# [PROBLEM REQUIREMENTS]
If a line below includes the string "Task", copy it.

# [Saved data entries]
══════════════════════════════

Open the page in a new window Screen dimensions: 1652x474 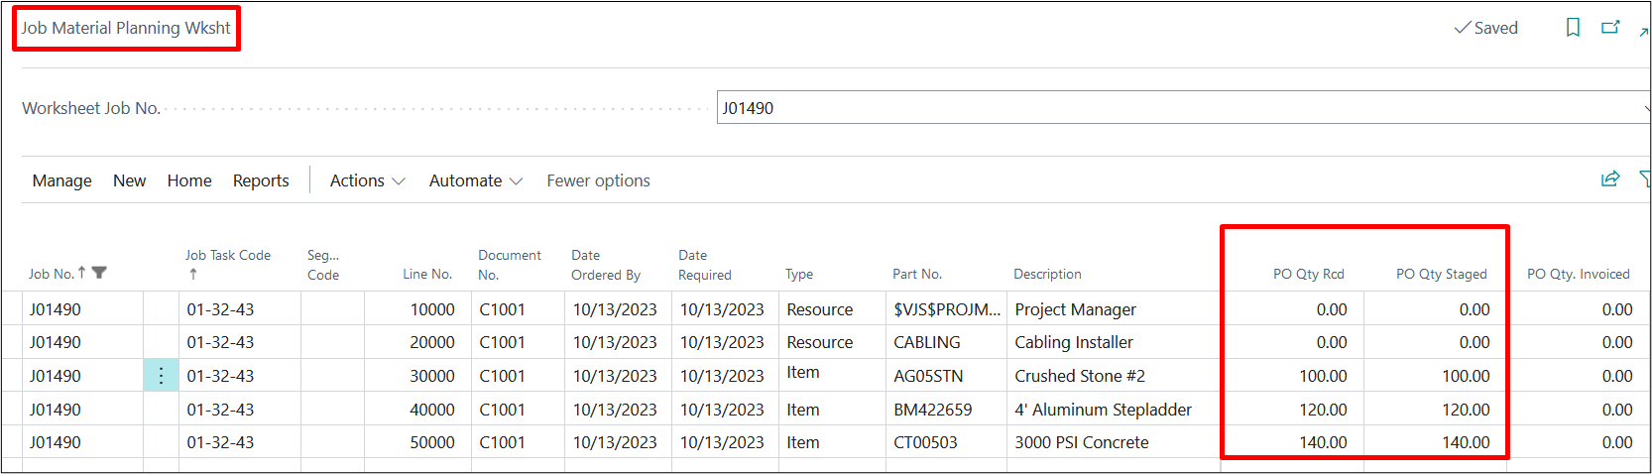pos(1610,28)
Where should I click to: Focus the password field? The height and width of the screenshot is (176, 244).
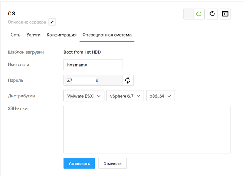pos(93,80)
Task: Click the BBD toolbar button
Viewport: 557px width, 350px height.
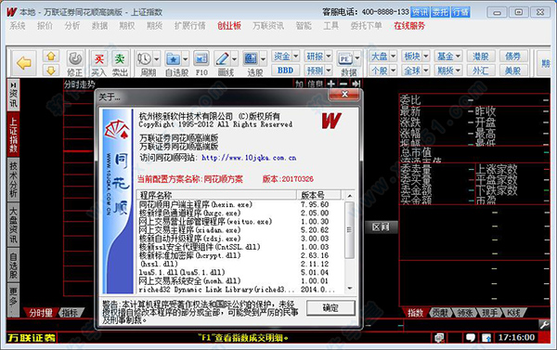Action: point(285,71)
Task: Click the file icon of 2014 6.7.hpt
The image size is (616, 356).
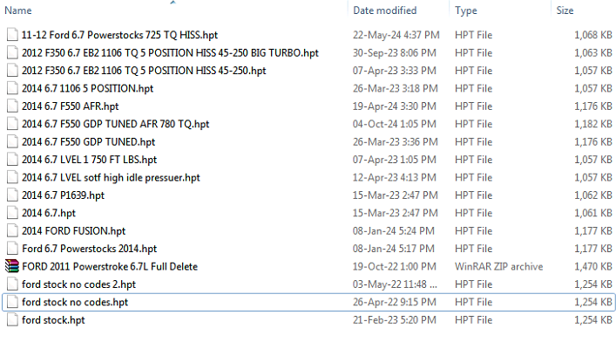Action: (11, 213)
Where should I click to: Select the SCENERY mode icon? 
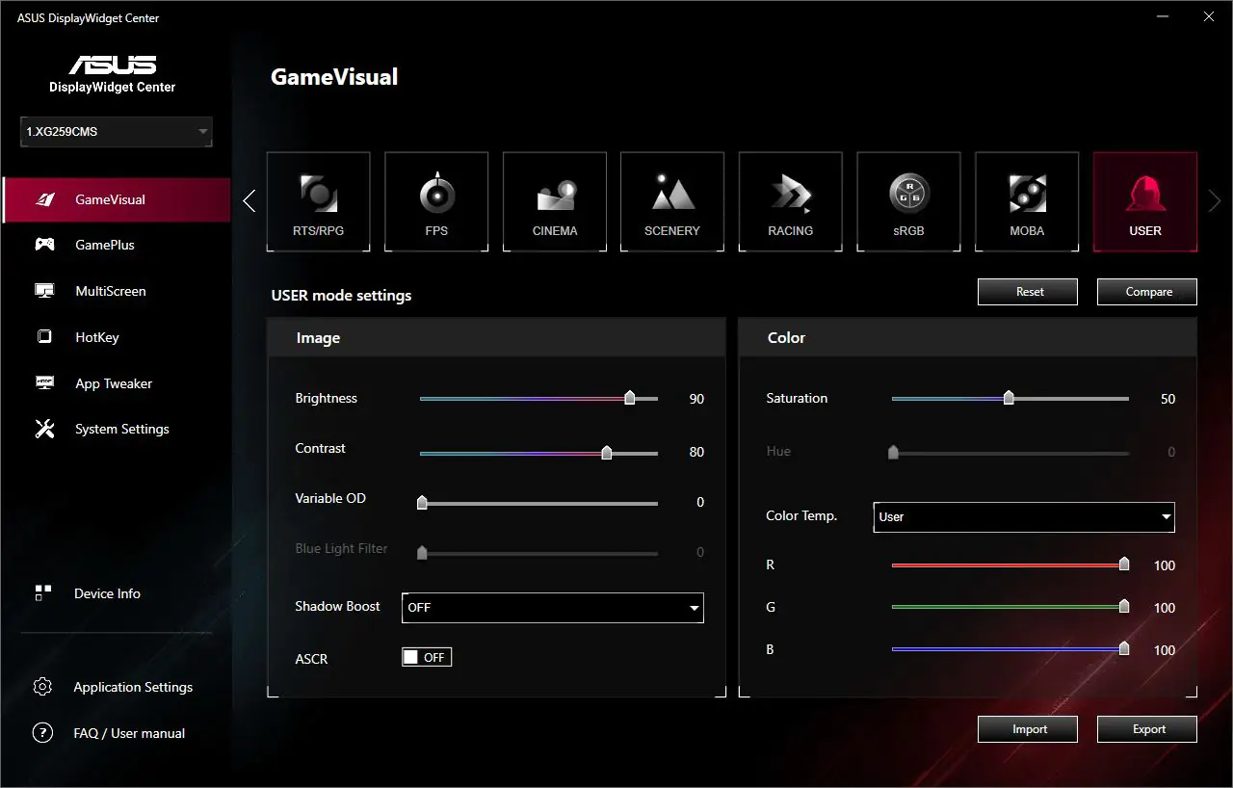[x=672, y=200]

══════════════════════════════

# [REPLY TO THE EXERCISE]
Task: Click the BBD toolbar button
Task: Click the file icon of 2014 6.7.hpt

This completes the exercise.